» **REQUIRED WORK**
**a)** In the page on the Pregnancy and Female Reproduction Group below, rewrite the paragraph beginning "Using in vivo and in vitro approaches" as a short bulleted list that keeps its main facts.
**b)** According to the page on the Pregnancy and Female Reproduction Group below, where does Francesco DeMayo hold a secondary appointment?
**c)** Carry on the page on the Pregnancy and Female Reproduction Group below, starting after its final sentence.

» **SELECTED PASSAGE**
★ ★ ★ ★ ★ ★ ★
Pregnancy & Female Reproduction Group

Regulation of Embryo Development

Dr. Francesco DeMayo
Francesco J. Demayo, Ph.D.
Deputy Chief, Reproductive & Developmental Biology Laboratory and Principal Investigator
Tel 919-541-0280
francesco.demayo@nih.gov
P.O. Box 12233
Mail Drop C1-10
Durham, N.C. 27709

Research Summary

Francesco DeMayo, Ph.D., is Deputy Chief of the Reproductive and Developmental Biology Laboratory, and leads the Pregnancy and Female Reproduction Group. He also holds a secondary appointment in NIEHS Immunity, Inflammation, and Disease Laboratory.

The Pregnancy and Female Reproduction Group goal is to define the molecular mechanisms regulating normal reproductive tract and pulmonary function. The accomplishment of this will allow a better understanding how these tissues are impacted by the environment. We will be better able to determine how the endocrine disruptors impact the ability of the reproductive tract to initiate and maintain pregnancy. Also we will determine how these factors impact the development of reproductive diseases such as endometriosis and endometrial cancer. We will also be able to determine how environmental insults impact the progression and development of pulmonary diseases such as lung cancer.

Using in vivo and in vitro approaches my laboratory investigates the molecular mechanisms governing reproductive and respiratory tract biology. These two organ systems are under constant exposure to the environment and represent systems that are vital for life and the continuation of our species. To identify the proteins that regulate the female reproductive tract during these processes, group members use genetically engineered mice, human cells, and transcription factor analysis. These tools allow them to examine factors that allow proper embryo implantation, adequate uterine support for embryo development, and on-time delivery.

Another area of study that is critical to embryonic maturation is the timing of lung development investigates what regulates lung physiology and homeostasis. The lungs are constantly exposed to environmental insult. These insults can damage the lung and result in diseases such as Emphysema, Chronic Obstructive Pulmonary Disease, Asthma and Lung Cancer. The generation of genetically engineered mouse models allows us to dissect the processes which controls normal lung development and which pathways are altered in pulmonary disease.
★ ★ ★ ★ ★ ★ ★
» **DATASET ENTRIES**
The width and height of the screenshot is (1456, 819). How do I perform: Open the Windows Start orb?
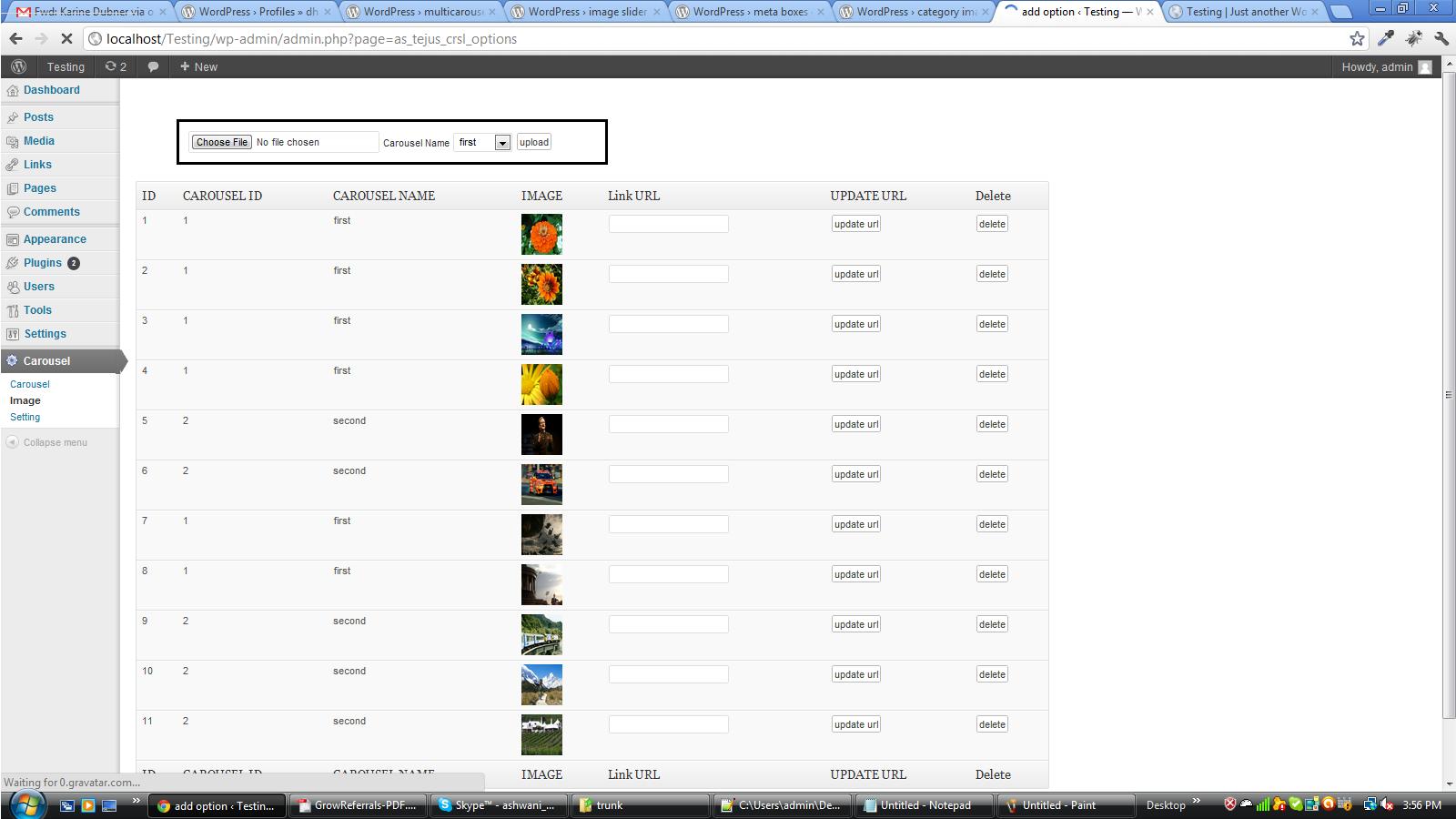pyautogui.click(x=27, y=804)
★ ★ ★ ★ ★ ★ ★
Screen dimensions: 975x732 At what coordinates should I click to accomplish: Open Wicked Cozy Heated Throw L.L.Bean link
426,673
★ ★ ★ ★ ★ ★ ★
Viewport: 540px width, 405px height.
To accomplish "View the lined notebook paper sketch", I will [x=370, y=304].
★ ★ ★ ★ ★ ★ ★
» **ANSWERS TO THE PROBLEMS**
**a)**
- The laboratory uses in vivo and in vitro approaches to study the molecular mechanisms governing reproductive and respiratory tract biology.
- Both organ systems are constantly exposed to the environment and are vital for life and the continuation of the species.
- To identify proteins that regulate the female reproductive tract, group members use genetically engineered mice, human cells, and transcription factor analysis.
- These tools let them examine factors behind proper embryo implantation, adequate uterine support for embryo development, and on-time delivery.

**b)** He holds a secondary appointment in the NIEHS Immunity, Inflammation, and Disease Laboratory.

**c)**
Illustration of an embryo
Steroid hormones regulate the ability of all compartments of the uterus to support embryo development.

Major areas of research:

  • Understanding uterine biology, specifically how several transcription factors regulate the window of uterine receptivity.
  • Determining what regulates the ability of the uterine endometrium to support the developing fetus.
  • Examining the role of transcription factors in controlling the muscle layer of the uterus, the myometrium to expand during pregnancy and contract during birth.
  • Investigating mouse models to determine the pathways that are altered during the development of lung cancer.

Current projects:

  • Investigating how Sox17, Foxo1, and the progesterone receptor regulate the uterus.
  • Establishing how Wnk1 is involved in decidualization, or the process of stromal differentiation.
  • Defining the roles of the progesterone receptor and COUP-TFII, and their involvement in uterine expansion and birth.
  • Exploring the involvement of environmental factors in the development of squamous cell carcinoma.

DeMayo received a Ph.D. in physiology from Michigan State University and completed his postdoctoral training at Baylor College of Medicine. He reached the rank of professor at Baylor, eventually holding the Cullen Duncan McAshan Endowed Chair, before joining NIEHS in 2015.